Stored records
☆ ☆ ☆

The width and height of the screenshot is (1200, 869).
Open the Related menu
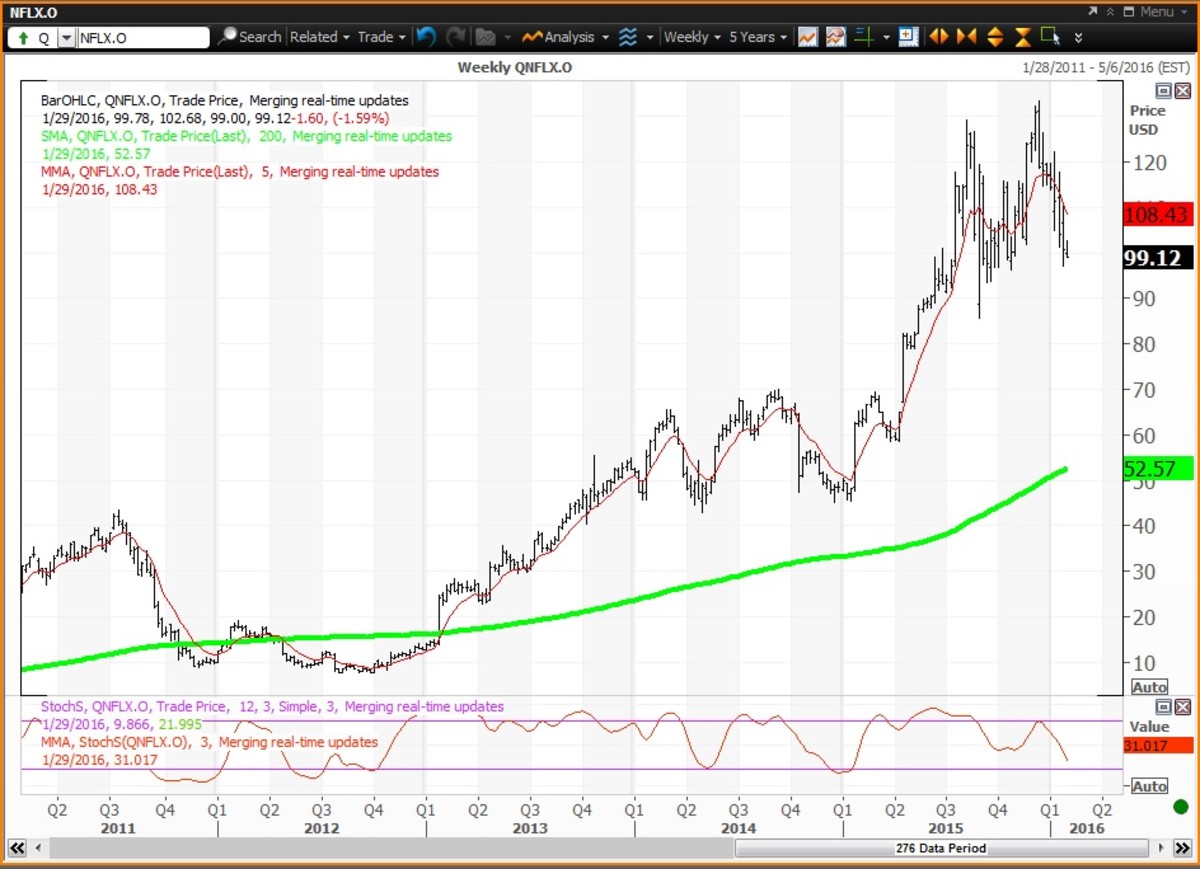319,37
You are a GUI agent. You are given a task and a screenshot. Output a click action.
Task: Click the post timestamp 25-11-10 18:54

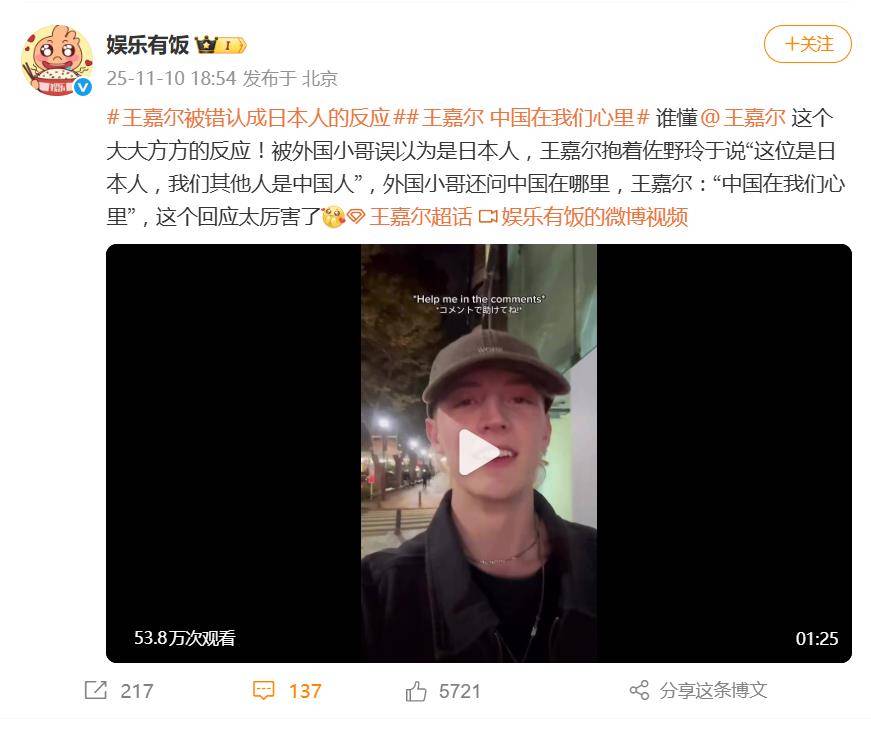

☆ ☆ ☆

What the exercise asks: If a line of the data contains "screenshot", copy it out.

Response to this exercise:
The width and height of the screenshot is (1200, 869).
You are a GUI agent. You are given a task and a screenshot. Output a click action.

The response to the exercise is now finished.